What obstructions do you run into if you're trying to develop first order logic when you only have finitely many constant, relation, and function symbols?
Are there any cases where you actually need infinite symbols? It just seems like you'd be able to do almost everything if you just have finite, but a "large enough" number of symbols. Though I suppose there might be some axiom schemas that you can't express.
What I'm looking for is a theorem of classical logic where you can't prove it with finite symbols, even in some limited case like "if you have at least $f(n)$ symbols, then you can prove this for $n$ (formulas, -length proofs, etc.)," or infinite axiom schemas that require an infinite number of symbols, or other problems that I haven't thought of.
Answer
The overwhelming majority of mathematical theories are framed in a language that has only finitely many symbols, with the exception that infinitely many variable symbols are allowed. The arguably most important theory, ZF, has a single binary predicate symbol.
We can sneak around the infinitude of variable symbols by starting with the variable symbol $x$, and constructing others by appending an arbitrary number of occurrences of a new symbol $|$.
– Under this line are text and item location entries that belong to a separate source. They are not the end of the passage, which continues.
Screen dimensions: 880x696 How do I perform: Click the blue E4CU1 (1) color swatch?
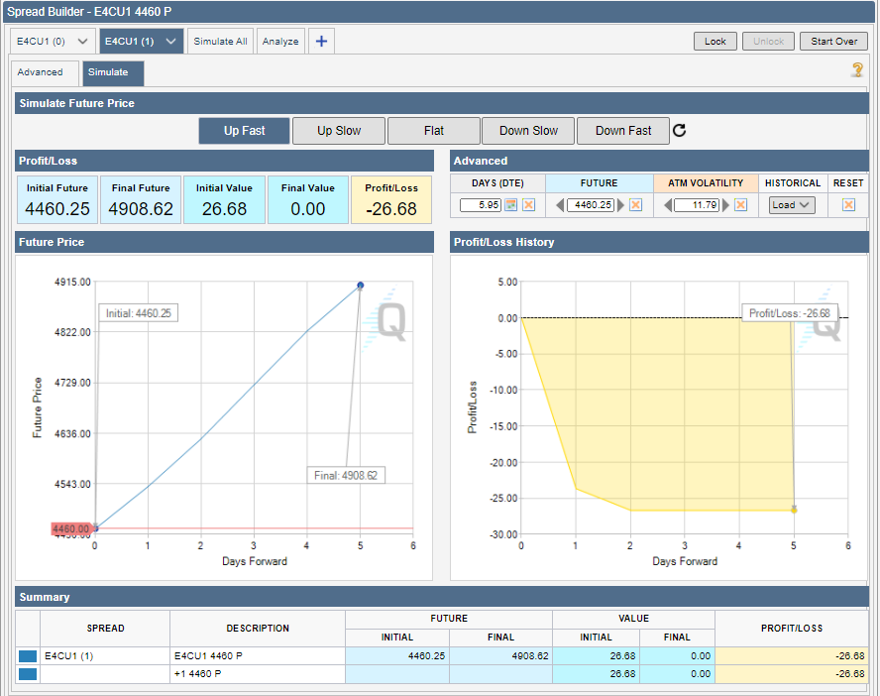tap(28, 656)
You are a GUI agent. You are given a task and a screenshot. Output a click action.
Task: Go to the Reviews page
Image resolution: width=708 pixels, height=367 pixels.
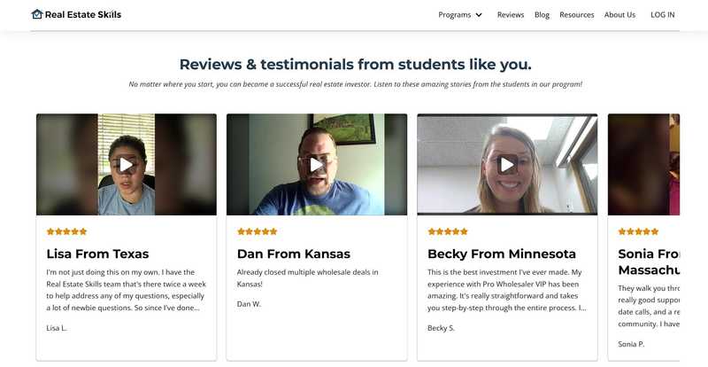click(511, 15)
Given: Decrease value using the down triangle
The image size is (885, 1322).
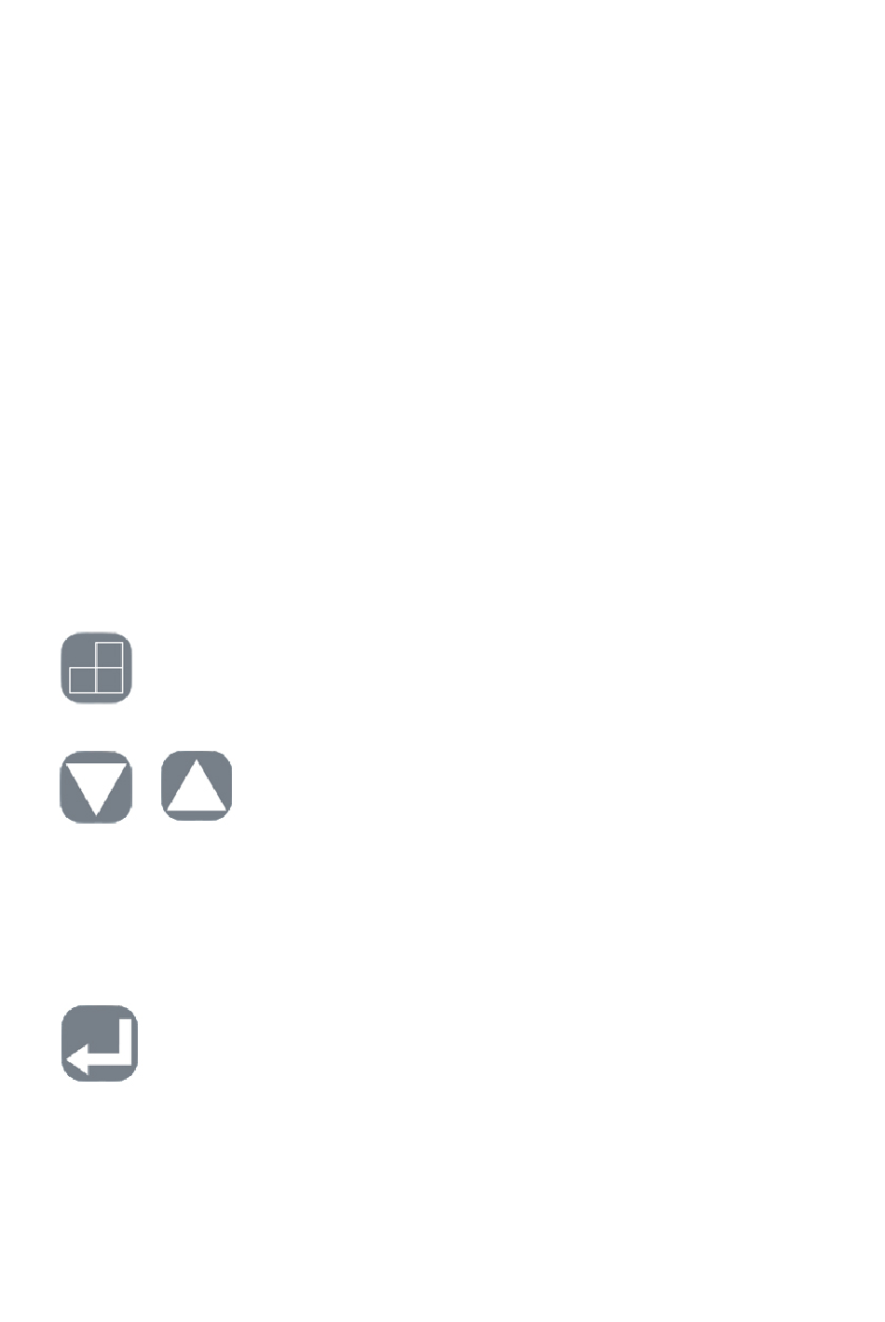Looking at the screenshot, I should (x=96, y=786).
For some theoretical purposes, such as proving the Upward Lowenheim-Skolem Theorem, or for Skolemization, it is useful to consider languages with infinitely many constant symbols, and even function symbols. And for constructing "rich" non-standard models of analysis, it is useful to have constant symbols, function symbols, and predicate symbols, for all reals, all functions on $\mathbb{R}^n$, and all relations. So certainly I would not want to restrict attention to "small" languages, but for most mathematical purposes one can.